## What you have to do
Every line in the records below that holds the word "computer" is to be copied.
[Data for this task Boundary: Start]
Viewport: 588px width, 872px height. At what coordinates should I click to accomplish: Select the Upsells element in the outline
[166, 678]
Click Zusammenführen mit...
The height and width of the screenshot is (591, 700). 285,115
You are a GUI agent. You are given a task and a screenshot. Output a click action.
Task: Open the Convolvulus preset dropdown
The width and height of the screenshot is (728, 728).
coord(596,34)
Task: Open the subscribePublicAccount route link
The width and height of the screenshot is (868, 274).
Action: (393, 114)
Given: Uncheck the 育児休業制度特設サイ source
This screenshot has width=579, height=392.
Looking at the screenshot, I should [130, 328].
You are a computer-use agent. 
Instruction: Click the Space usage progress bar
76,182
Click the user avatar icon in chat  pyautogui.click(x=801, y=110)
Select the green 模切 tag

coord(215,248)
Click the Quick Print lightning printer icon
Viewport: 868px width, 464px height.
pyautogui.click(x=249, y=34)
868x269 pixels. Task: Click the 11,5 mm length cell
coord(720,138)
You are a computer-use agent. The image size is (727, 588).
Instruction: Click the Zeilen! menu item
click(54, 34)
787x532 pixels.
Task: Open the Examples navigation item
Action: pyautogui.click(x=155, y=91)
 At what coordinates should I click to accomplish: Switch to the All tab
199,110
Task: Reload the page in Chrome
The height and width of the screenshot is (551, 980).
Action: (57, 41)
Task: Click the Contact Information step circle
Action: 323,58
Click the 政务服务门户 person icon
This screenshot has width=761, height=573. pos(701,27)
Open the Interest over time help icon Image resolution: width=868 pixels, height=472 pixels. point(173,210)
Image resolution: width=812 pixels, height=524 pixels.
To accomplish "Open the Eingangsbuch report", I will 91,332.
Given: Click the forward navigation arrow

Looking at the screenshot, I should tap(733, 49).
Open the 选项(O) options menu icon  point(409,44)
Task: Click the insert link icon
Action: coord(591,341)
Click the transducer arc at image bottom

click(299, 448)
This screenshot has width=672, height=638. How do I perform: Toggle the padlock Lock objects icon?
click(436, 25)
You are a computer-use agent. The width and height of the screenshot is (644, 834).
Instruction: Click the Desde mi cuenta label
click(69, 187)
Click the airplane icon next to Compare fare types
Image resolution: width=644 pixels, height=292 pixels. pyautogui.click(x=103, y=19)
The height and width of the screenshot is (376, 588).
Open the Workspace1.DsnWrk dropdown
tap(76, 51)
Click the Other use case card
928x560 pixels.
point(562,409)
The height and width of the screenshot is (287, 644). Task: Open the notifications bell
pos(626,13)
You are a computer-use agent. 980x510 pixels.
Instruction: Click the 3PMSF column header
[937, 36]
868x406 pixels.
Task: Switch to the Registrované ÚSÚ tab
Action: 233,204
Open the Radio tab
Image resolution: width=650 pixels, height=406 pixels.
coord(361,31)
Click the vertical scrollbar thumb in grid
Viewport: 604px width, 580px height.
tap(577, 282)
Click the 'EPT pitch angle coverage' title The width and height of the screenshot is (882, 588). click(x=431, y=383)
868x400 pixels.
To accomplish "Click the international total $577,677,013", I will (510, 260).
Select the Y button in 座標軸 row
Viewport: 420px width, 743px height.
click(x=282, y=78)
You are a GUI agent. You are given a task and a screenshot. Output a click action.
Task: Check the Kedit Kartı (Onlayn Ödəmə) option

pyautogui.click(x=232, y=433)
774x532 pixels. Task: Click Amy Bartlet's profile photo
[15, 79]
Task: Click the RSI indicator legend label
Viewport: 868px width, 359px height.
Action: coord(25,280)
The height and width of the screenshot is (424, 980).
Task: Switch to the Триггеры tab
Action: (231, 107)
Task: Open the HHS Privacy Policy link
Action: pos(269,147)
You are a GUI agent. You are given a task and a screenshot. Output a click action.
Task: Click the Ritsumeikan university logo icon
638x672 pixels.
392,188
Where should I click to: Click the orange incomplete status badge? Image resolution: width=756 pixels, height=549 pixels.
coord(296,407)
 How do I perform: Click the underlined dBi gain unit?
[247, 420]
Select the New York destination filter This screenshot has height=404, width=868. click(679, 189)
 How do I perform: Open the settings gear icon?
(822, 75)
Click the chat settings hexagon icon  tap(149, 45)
[Data for this task Boundary: End]
## Response for this exercise
You are a computer-use agent. 
You are a computer-use agent. The image size is (727, 588).
You are a computer-use agent. The width and height of the screenshot is (644, 834).
You are a computer-use agent. 980x510 pixels.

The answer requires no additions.